» Exercise details
Which of the lines in the data mention the string "give"? List them all.

[Stored data]
⟨

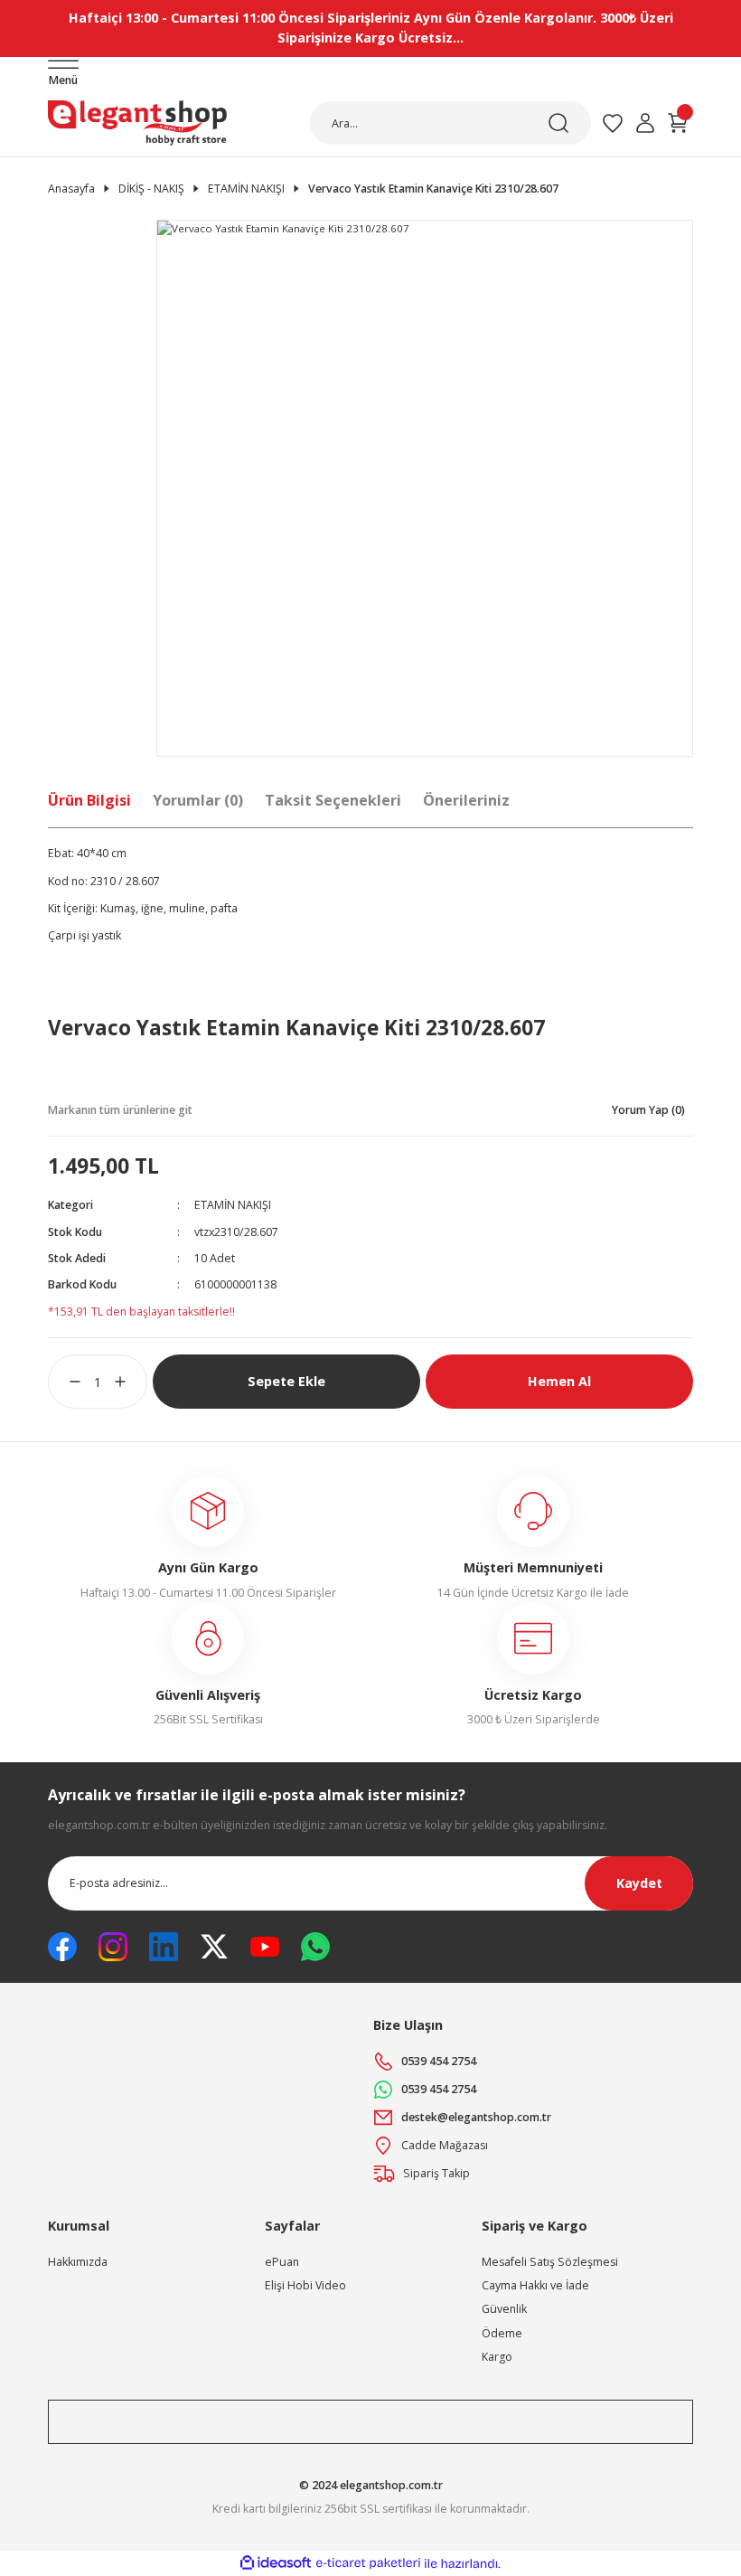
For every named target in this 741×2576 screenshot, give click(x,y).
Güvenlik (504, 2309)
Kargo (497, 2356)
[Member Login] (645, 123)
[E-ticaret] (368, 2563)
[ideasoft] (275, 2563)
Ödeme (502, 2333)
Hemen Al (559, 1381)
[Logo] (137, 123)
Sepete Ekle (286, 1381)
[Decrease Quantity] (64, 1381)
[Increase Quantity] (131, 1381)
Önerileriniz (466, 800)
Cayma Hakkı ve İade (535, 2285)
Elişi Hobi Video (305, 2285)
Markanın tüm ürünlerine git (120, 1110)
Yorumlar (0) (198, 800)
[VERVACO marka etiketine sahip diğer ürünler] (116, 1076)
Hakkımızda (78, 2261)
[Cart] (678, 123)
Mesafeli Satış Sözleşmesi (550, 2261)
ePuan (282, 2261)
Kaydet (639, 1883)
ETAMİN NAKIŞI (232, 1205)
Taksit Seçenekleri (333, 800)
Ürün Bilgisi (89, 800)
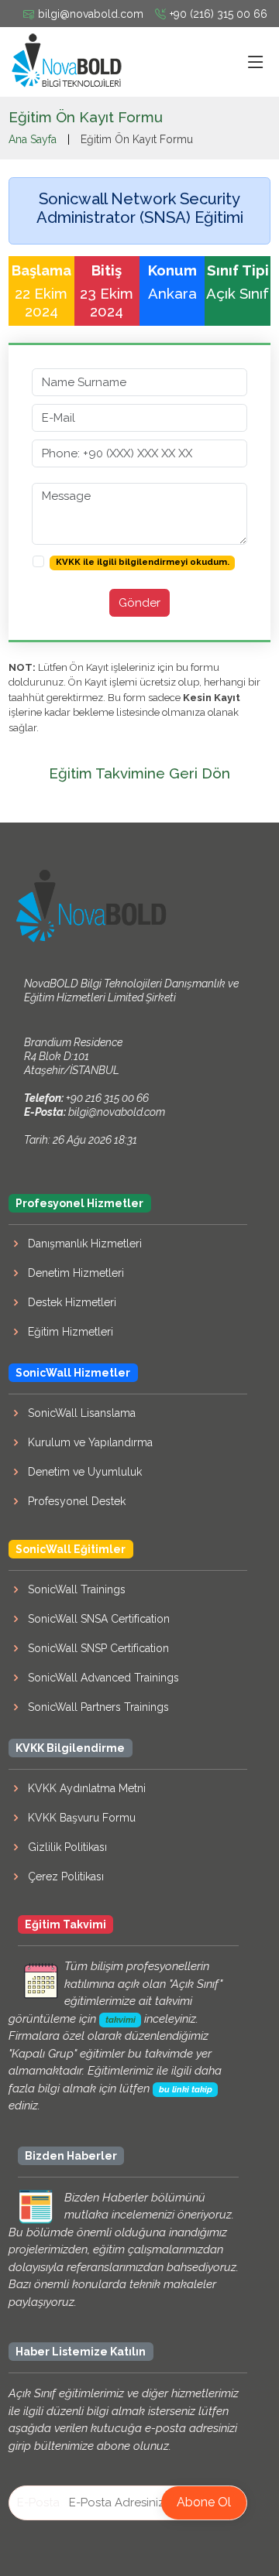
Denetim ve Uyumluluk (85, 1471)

⟩
⟨

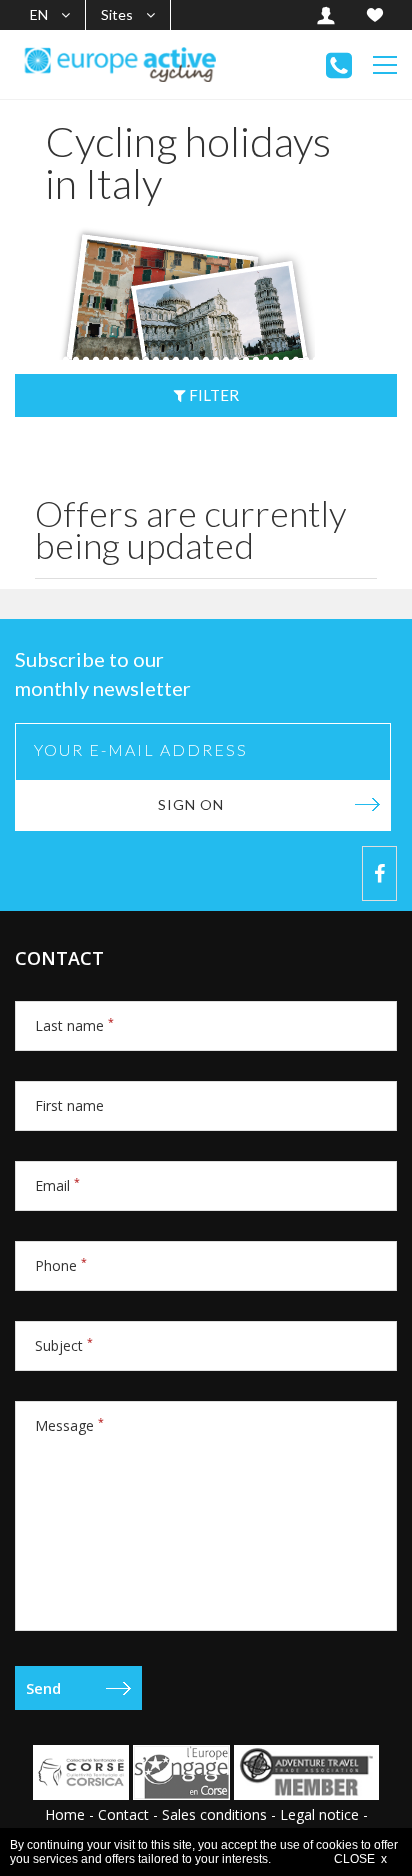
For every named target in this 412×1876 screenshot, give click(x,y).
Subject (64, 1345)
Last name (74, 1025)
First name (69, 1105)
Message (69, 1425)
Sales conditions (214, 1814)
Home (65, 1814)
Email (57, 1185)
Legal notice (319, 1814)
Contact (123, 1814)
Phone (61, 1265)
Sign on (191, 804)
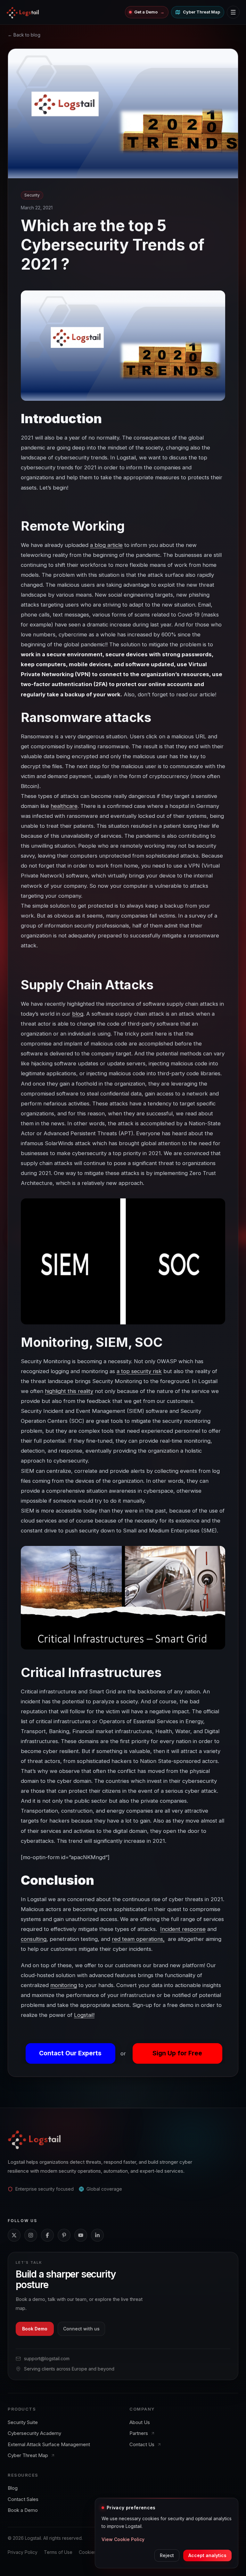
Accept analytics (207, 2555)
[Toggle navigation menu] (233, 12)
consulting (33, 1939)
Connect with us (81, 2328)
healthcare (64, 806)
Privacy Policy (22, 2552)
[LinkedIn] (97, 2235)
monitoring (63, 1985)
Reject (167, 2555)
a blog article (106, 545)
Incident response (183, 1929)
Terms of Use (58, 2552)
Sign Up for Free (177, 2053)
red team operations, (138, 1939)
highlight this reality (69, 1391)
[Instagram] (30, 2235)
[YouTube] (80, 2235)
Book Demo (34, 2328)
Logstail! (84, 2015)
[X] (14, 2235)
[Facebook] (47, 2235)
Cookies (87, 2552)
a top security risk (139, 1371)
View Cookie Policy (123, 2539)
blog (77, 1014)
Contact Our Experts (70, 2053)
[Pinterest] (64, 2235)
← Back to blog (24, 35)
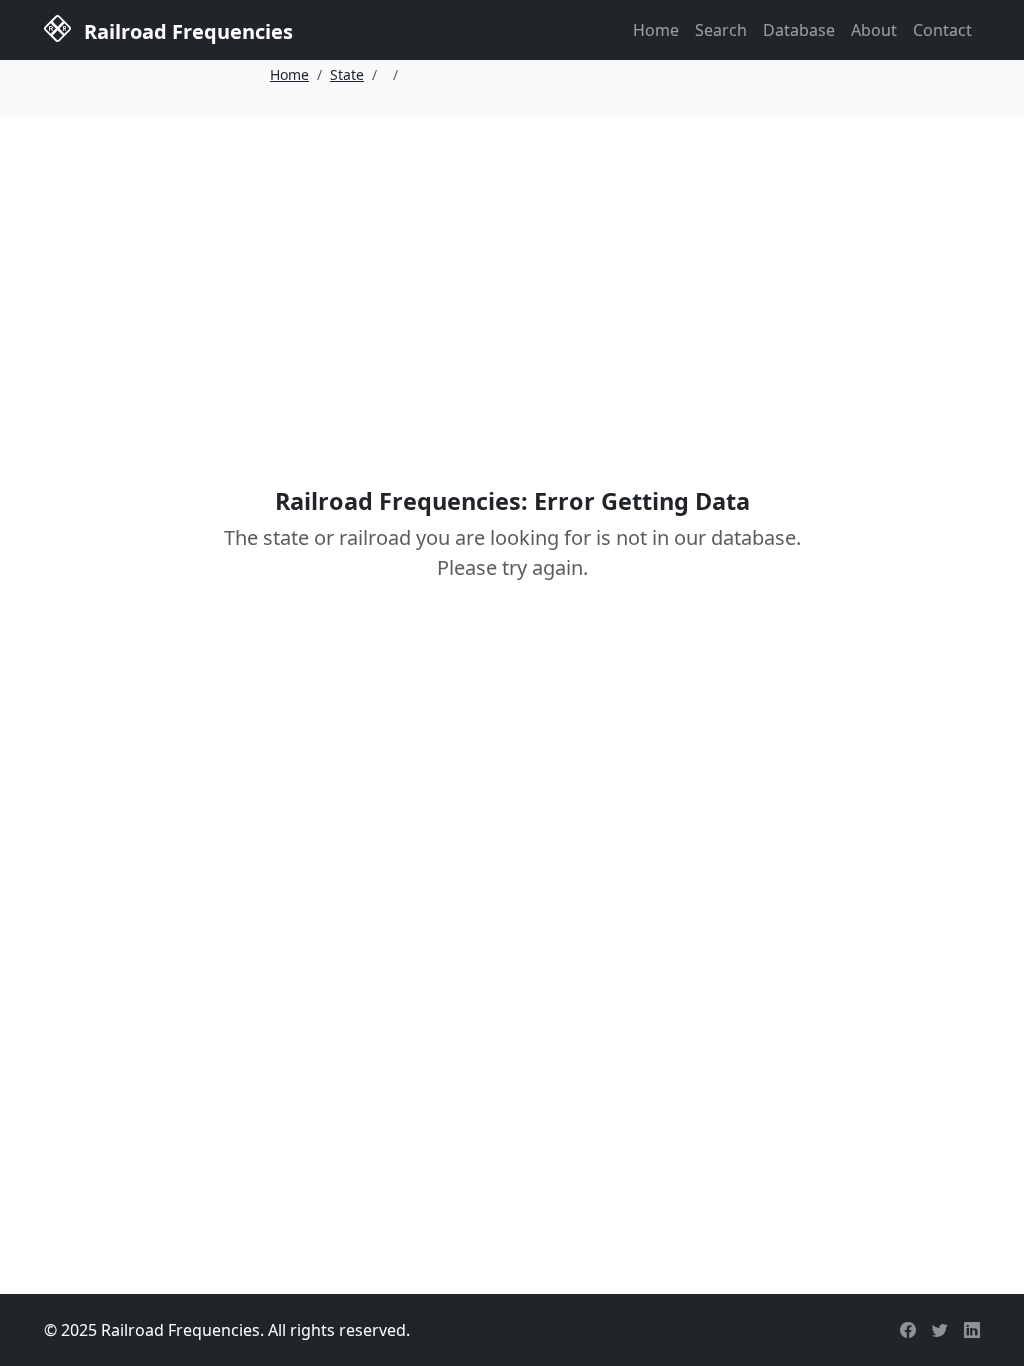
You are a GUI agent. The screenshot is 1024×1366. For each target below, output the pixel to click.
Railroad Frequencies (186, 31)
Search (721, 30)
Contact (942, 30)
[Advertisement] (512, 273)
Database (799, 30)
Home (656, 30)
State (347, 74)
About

⟩

» Task answer
For every named target in this 741×2576 screenshot, give click(x,y).
For every named target in this 412×1876 screenshot, give click(x,y).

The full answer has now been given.